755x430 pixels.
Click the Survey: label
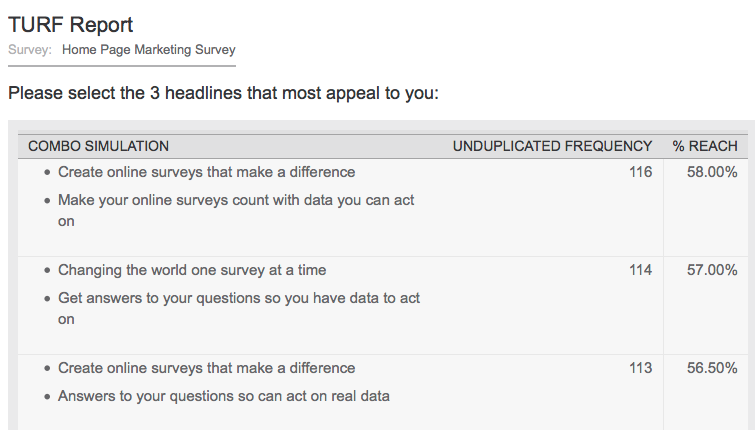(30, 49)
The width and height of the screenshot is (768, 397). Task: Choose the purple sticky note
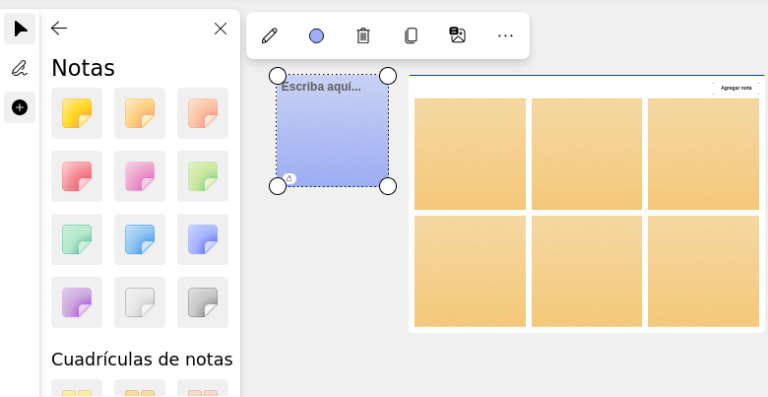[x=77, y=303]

◆ **GOAL OF THE EXERCISE**: Give again exactly the lines from the one holding "The width and" to the final line of the records, both ends included, and nothing more. Pictures do not belong in the copy.

◆ **ANSWER TO THIS EXERCISE**:
The width and height of the screenshot is (768, 397). Task: Choose the purple sticky note
[x=77, y=303]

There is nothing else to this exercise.